I’m not a Columbus Crew SC fan... at least not any more.
When I got into the sports journalism world and began covering the team in 2013, and full-time in 2014, my fandom turned into a profession.
If Crew SC won, it was about the story. If Crew SC lost, it was about the story. I noticed more and more that the joy or pain of victories or defeats was no longer there the more I did it.
That was until Monday, when murmurs began to reach my professional ears that Columbus was set to lose its Major League Soccer franchise — Major League Soccer’s first franchise — unless a stadium was built.

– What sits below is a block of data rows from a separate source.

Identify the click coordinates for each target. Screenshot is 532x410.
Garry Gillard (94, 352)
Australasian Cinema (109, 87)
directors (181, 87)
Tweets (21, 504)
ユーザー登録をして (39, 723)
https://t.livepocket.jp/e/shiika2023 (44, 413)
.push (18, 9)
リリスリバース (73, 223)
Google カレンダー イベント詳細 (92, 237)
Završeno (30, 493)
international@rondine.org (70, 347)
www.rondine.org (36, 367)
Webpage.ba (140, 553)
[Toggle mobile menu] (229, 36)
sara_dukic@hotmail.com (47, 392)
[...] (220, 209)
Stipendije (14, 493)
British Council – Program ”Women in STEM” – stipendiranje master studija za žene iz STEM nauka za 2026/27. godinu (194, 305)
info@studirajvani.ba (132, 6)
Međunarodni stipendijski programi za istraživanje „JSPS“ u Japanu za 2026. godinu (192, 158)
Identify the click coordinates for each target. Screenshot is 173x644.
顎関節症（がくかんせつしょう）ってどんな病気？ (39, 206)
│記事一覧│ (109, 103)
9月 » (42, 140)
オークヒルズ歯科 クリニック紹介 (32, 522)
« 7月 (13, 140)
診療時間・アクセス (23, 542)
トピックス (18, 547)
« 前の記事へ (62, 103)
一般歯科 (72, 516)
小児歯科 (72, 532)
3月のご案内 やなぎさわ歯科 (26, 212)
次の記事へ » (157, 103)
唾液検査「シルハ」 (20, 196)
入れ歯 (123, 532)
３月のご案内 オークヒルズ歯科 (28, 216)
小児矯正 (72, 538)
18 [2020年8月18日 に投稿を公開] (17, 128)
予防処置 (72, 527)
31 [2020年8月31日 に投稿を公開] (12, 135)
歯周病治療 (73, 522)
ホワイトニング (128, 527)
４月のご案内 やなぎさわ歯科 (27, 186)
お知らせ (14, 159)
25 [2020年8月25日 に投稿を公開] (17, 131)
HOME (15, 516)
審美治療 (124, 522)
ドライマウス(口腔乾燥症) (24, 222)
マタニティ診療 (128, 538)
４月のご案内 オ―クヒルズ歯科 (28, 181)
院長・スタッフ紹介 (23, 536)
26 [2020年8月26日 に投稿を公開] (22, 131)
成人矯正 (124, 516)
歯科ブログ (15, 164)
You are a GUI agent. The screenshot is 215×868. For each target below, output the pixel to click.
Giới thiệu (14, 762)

After doing my due diligence and reaching out to sources which were only confirming what was coming — eventually reported by Sports Illustrated’s Grant Wahl — the fandom that was buried deep after more than four years came back.
I remembered the early days of the Columbus Crew. Brian McBride, Doctor Khumalo and Bo Oshoniyi. I remembered being in Ohio Stadium for the first time and thinking of it as a soccer palace and not a college football stadium. Losing to the hated D.C. United.
I remembered the hiring of Greg Andrulis and sitting next to him at a dinner as a kid. He stood up to give his speech and — not to brag — but began it by naming me and applauding my knowledge of his team and its tactics.
I remembered shortly after freezing my ass off as I watched Freddy Garcy win the team’s first trophy at Crew Stadium, defeating the MLS Cup champion LA Galaxy. What a night that was!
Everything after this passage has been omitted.